UERJ (julho) 2007 – Questão 1

Linguagens / Português
Entre as folhas do verde O1
 
(...) O príncipe acordou contente. Era dia de caçada. Os cachorros latiam no pátio do castelo. (...)
Lá embaixo parecia uma festa. (...) Brilhavam os dentes abertos em risadas, as armas, as trompas que deram o sinal de partida.
Na floresta também ouviram a trompa e o alarido. (...) E  cada um se escondeu como pôde. Só a moça não se escondeu. Acordou com o som da tropa, e estava debruçada no regato quando os caçadores chegaram.
Foi assim que o príncipe a viu. Metade mulher, metade corça, bebendo no regato. A mulher tão linda. A corça tão ágil. A mulher ele queria amar, a corça ele queria matar. Se chegasse perto será que ela fugia? Mexeu num galho, ela levantou a cabeça ouvindo. Então o príncipe botou a flecha no arco, retesou a corda, atirou bem na pata direita. E quando a corça-mulher dobrou os joelhos tentando arrancar a flecha, ele correu e a segurou, chamando homens e cães.
Levaram a corça para o castelo. Veio o médico, trataram do ferimento. Puseram a corça num quarto de porta trancada.
Todos os dias o príncipe ia visitá-la. Só ele tinha a chave. E cada vez se apaixonava mais. Mas corça-mulher só falava a língua da floresta e o príncipe só sabia ouvir a língua do palácio.
Então ficavam horas se olhando calados, com tanta coisa para dizer.

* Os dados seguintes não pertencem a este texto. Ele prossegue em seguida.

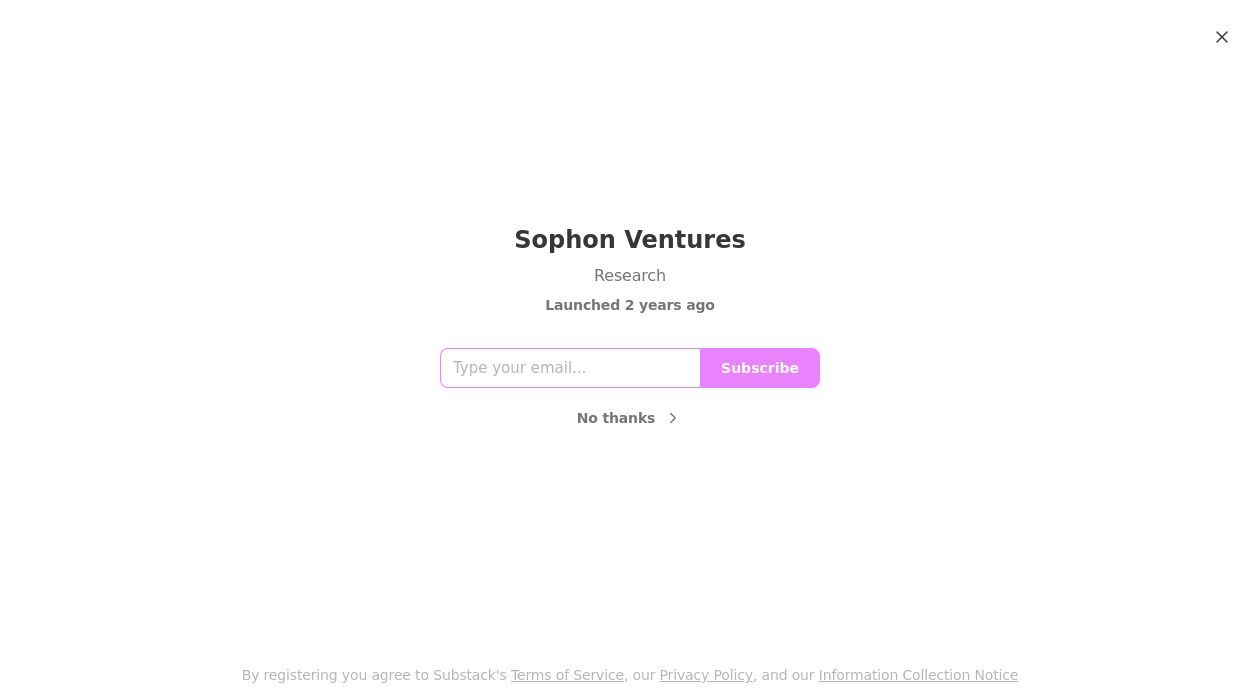The image size is (1260, 700).
Task: Focus the 'Type your email...' field
Action: (x=570, y=368)
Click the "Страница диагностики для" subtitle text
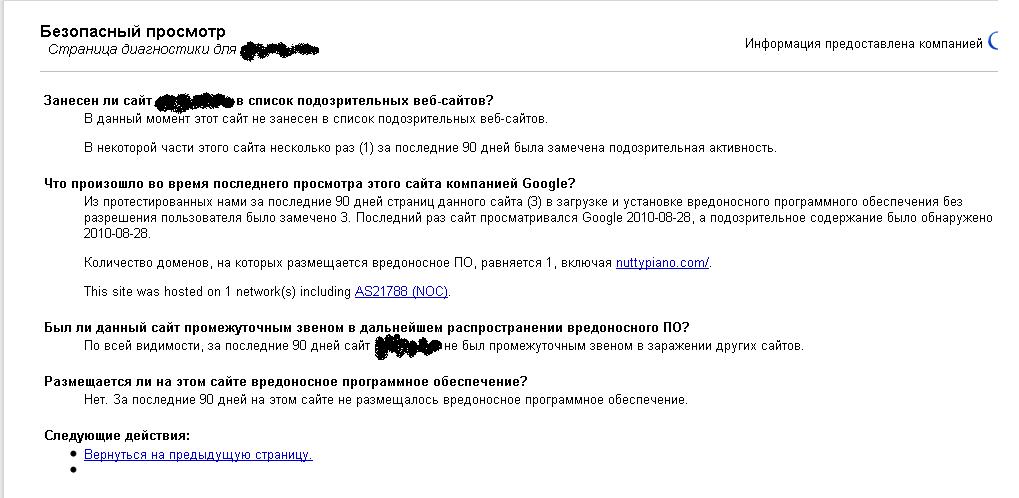Screen dimensions: 1019x498 tap(142, 49)
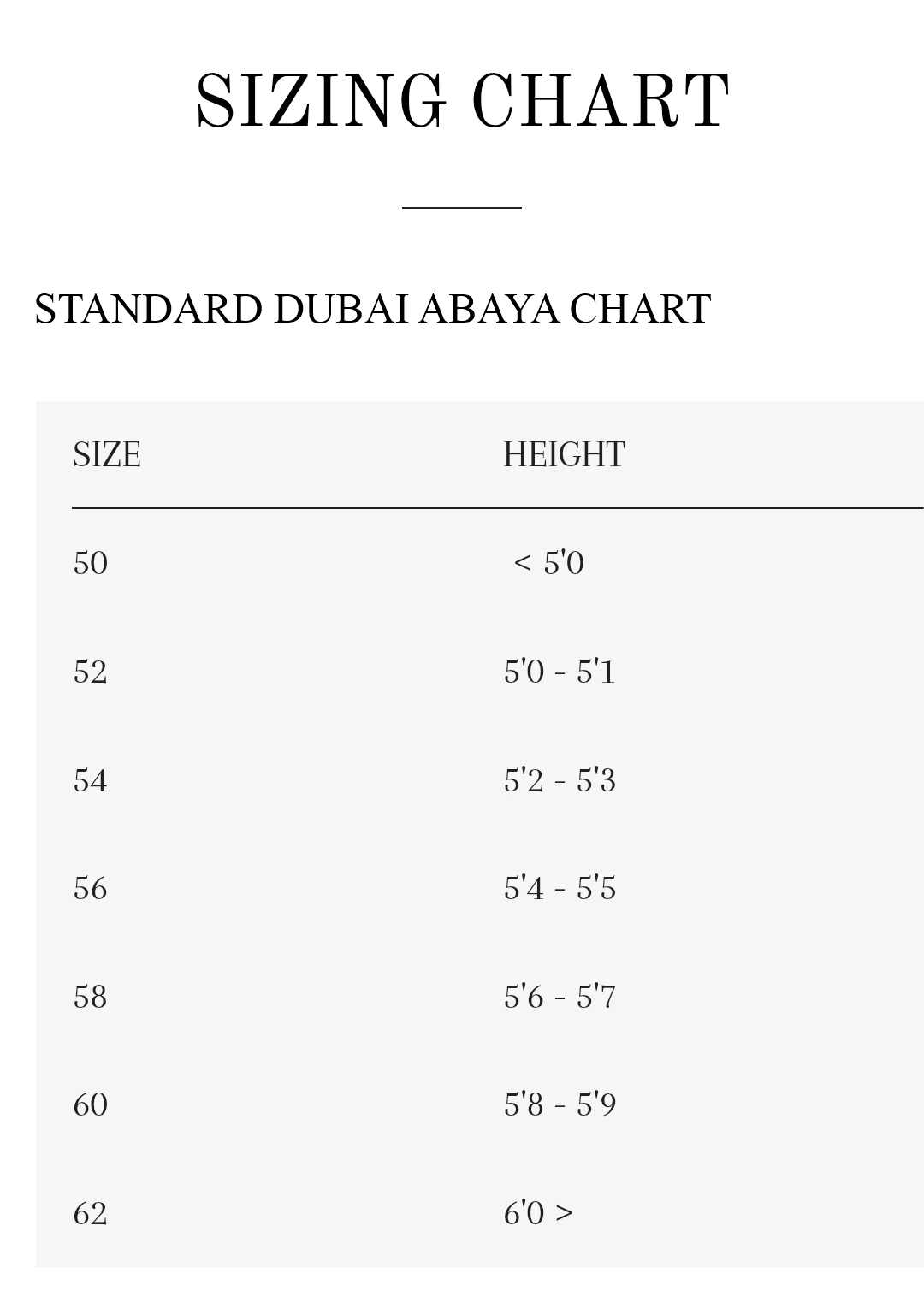Choose the size 56 entry

(91, 888)
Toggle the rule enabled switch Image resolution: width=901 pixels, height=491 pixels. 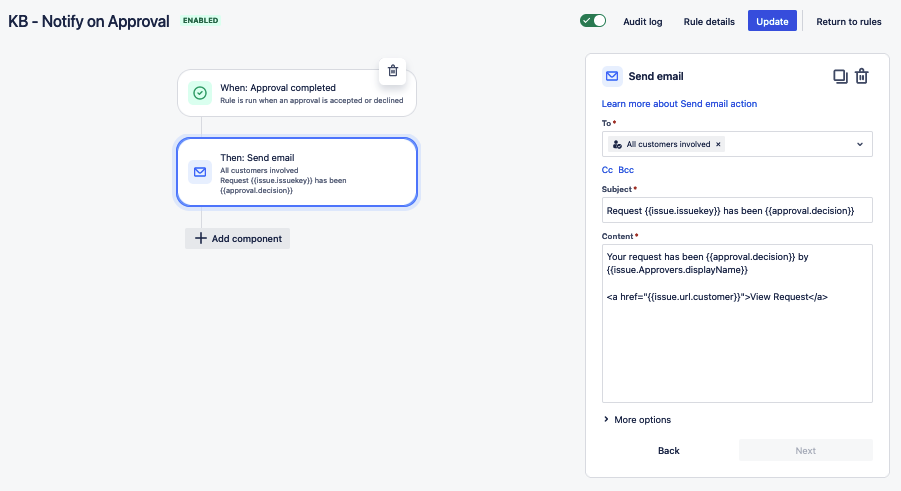(x=593, y=21)
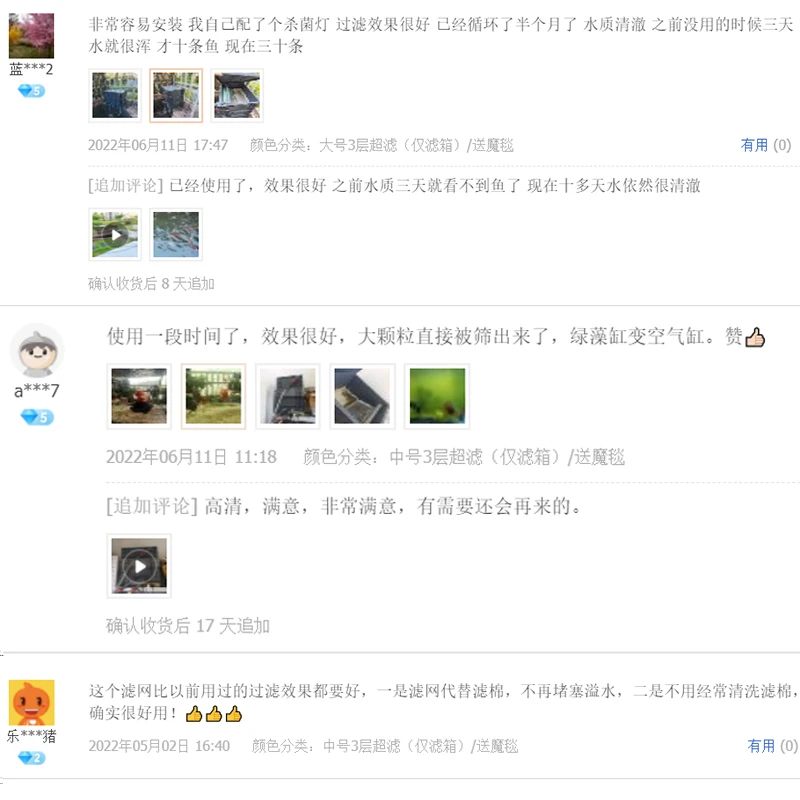The height and width of the screenshot is (800, 800).
Task: Open fourth photo showing filter box interior
Action: [362, 396]
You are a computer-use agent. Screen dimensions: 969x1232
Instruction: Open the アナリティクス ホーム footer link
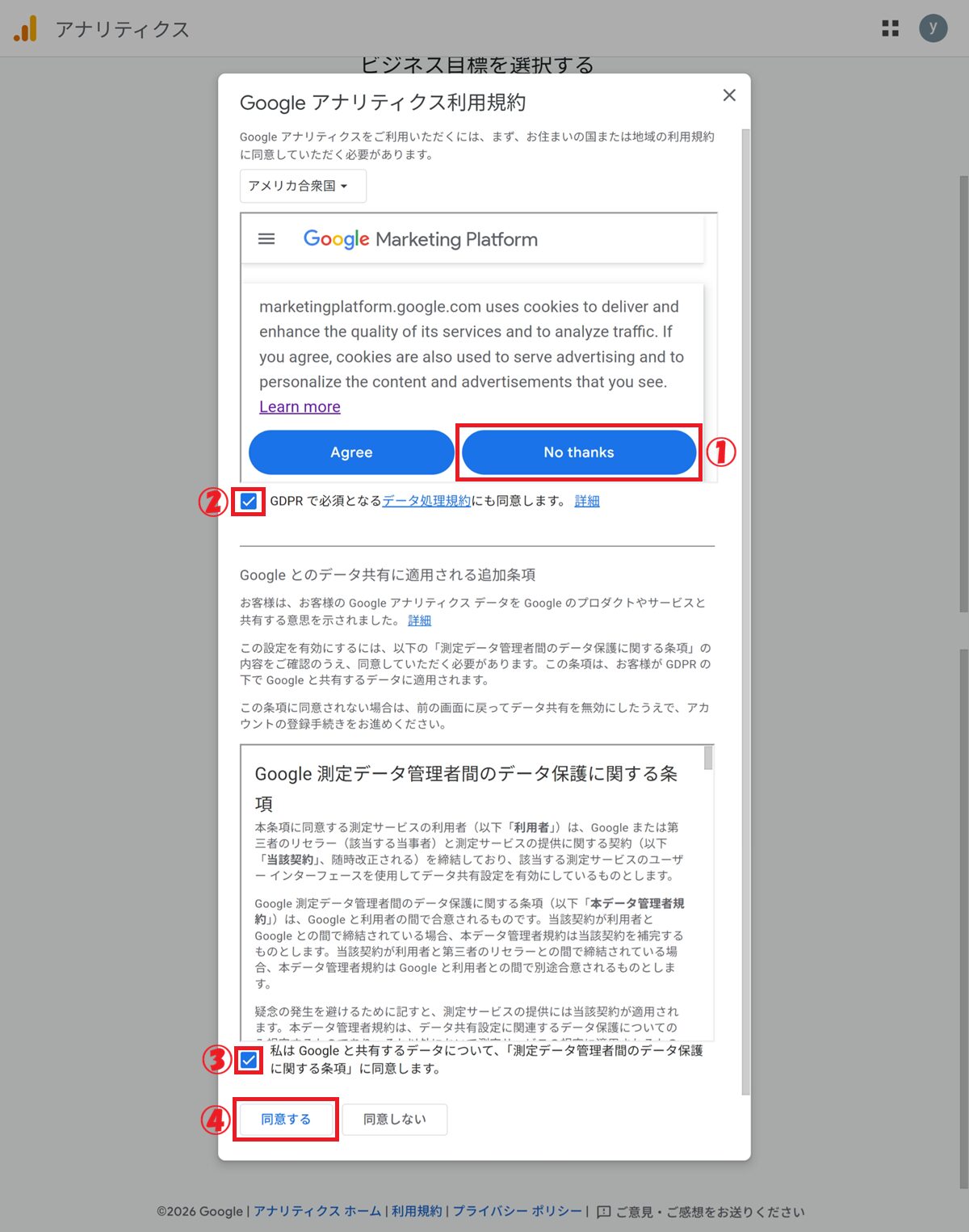pyautogui.click(x=317, y=1211)
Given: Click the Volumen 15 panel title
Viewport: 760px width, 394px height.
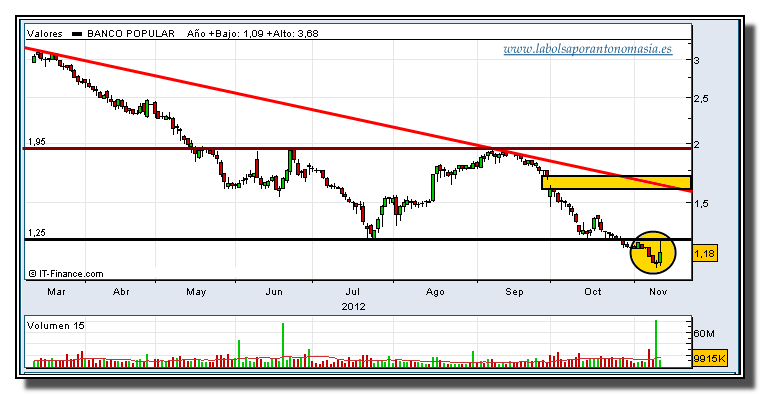Looking at the screenshot, I should (56, 326).
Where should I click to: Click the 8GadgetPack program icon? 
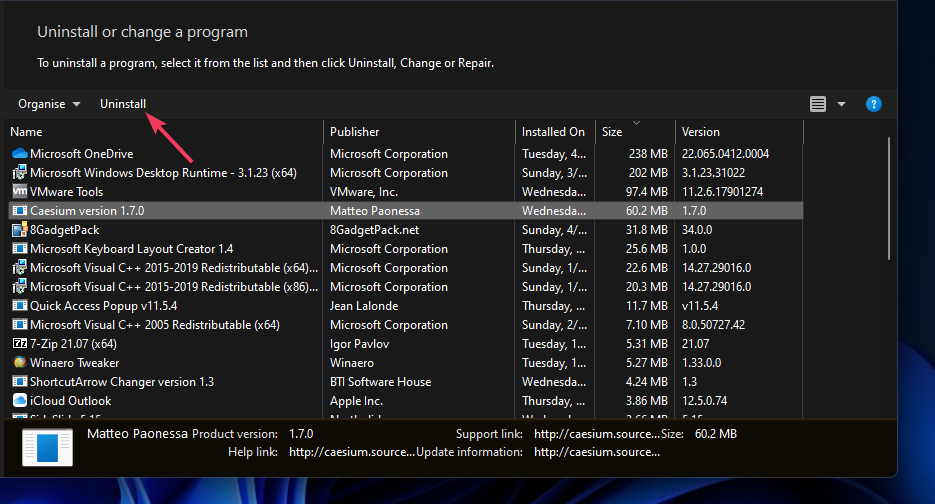pyautogui.click(x=19, y=230)
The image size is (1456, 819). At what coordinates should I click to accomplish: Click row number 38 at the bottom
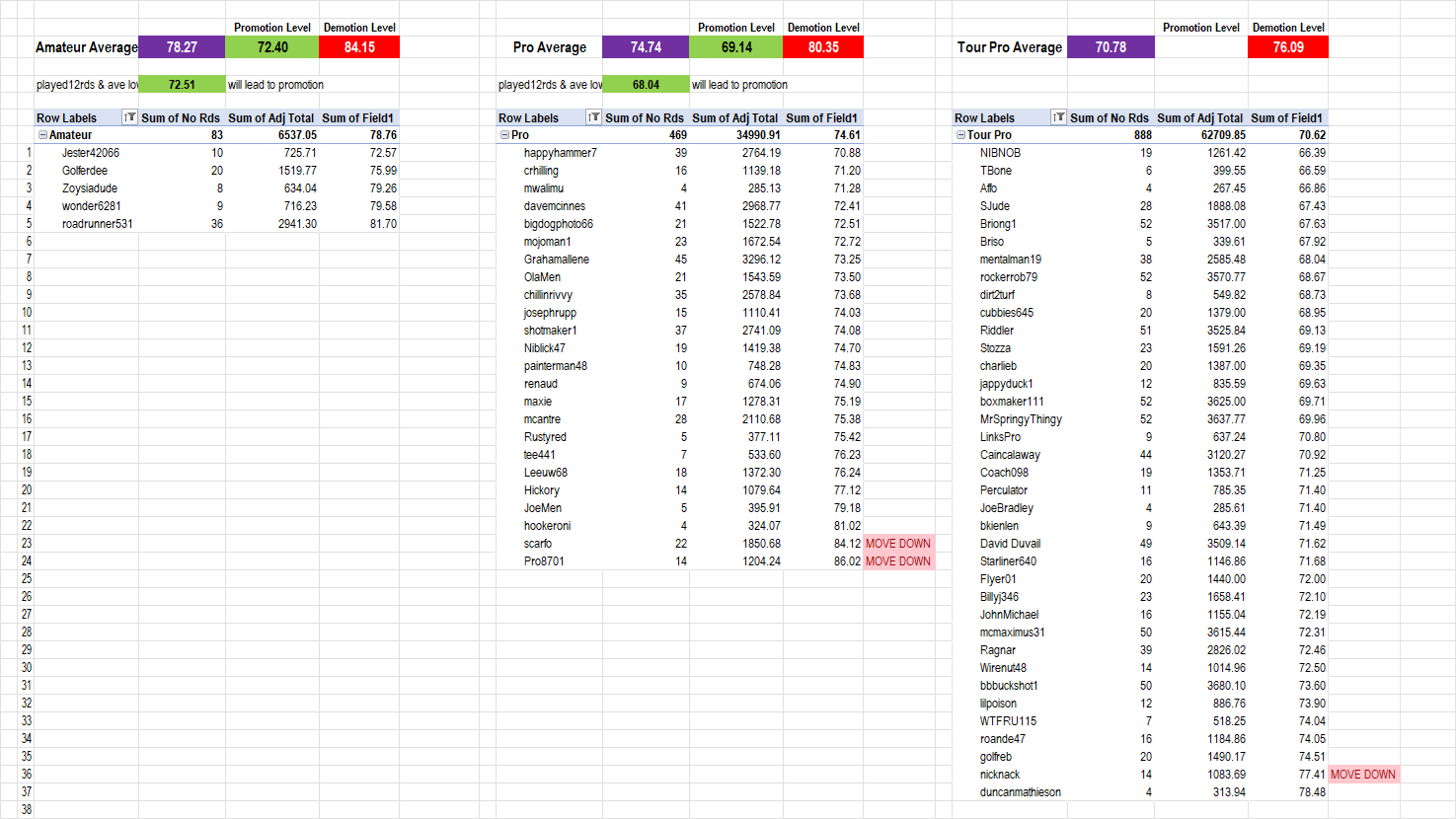[x=27, y=809]
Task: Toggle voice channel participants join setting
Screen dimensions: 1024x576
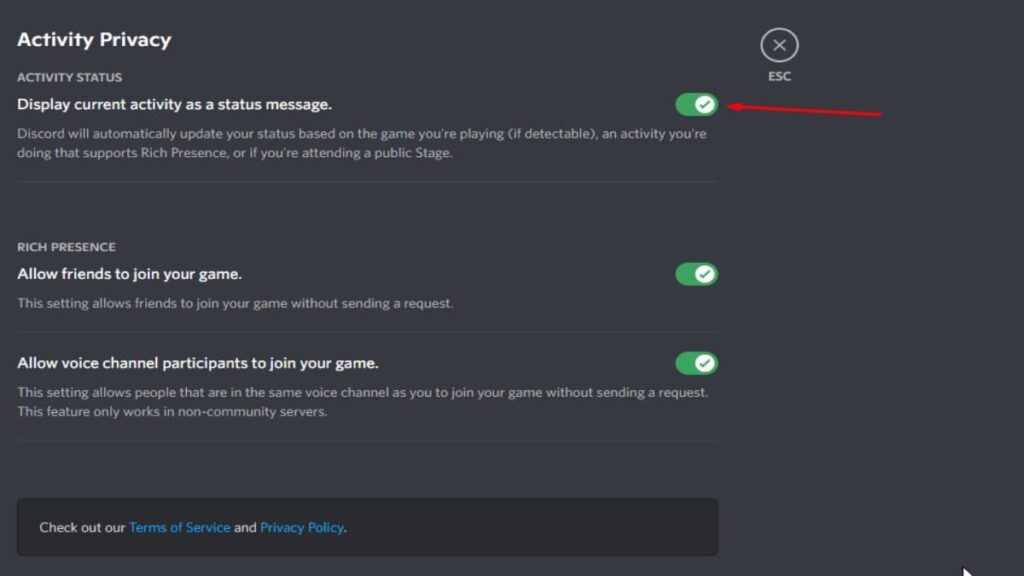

Ele queria dizer que a amava tanto, que queria casar com ela e tê-la para sempre no castelo, que a cobriria de roupas e joias, que chamaria o melhor feiticeiro do reino para fazê-la virar toda mulher.
Ela queria dizer que o amava tanto, que queria casar com ele e levá-lo para a floresta, que lhe ensinaria a gostar dos pássaros e das flores e que pediria à Rainha das Corças para dar-lhe quatro patas ágeis e um belo pelo castanho.
Mas o príncipe tinha a chave da porta. E ela não tinha o segredo da palavra.
(...) E no dia em que a primeira lágrima rolou dos olhos dela, o príncipe pensou ter entendido e mandou chamar o feiticeiro. Quando a corça acordou, já não era mais corça. Duas pernas só e compridas, um corpo branco. Tentou levantar, não conseguiu. O príncipe lhe deu a mão. Vieram as costureiras e a cobriram de roupas. Vieram os joalheiros e a cobriram de joias. (...) Só não tinha a palavra. E o desejo de ser mulher.
Sete dias ela levou para aprender sete passos. E na manhã do oitavo dia, quando acordou e viu a porta aberta, juntou sete passos e mais sete, atravessou o corredor, desceu a escada, cruzou o pátio e correu para a floresta à procura da sua Rainha.
O sol ainda brilhava quando a corça saiu da floresta, só corça, não mais mulher. E se pôs a pastar sob as janelas do palácio.
(COLASANTI, Marina. Uma idéia toda azul. São Paulo: Global, 1999.)
1 Título retirado de um verso de uma canção popular da Idade Média.
No texto de Marina Colasanti, a necessidade de autopreservação da corça-mulher está associada ao sacrifício.
Essa convergência se expressa na seguinte passagem:
a) “E quando a corça-mulher dobrou os joelhos tentando arrancar a flecha, ele correu e a segurou, chamando homens e cães.”
b) “Todos os dias o príncipe ia visitá-la. Só ele tinha a chave. E cada vez se apaixonava mais.”
c) “Ela queria dizer que o amava tanto, que queria casar com ele e levá-lo para a floresta,”
d) “O sol ainda brilhava quando a corça saiu da floresta, só corça, não mais mulher. E se pôs a pastar sob as janelas do palácio.”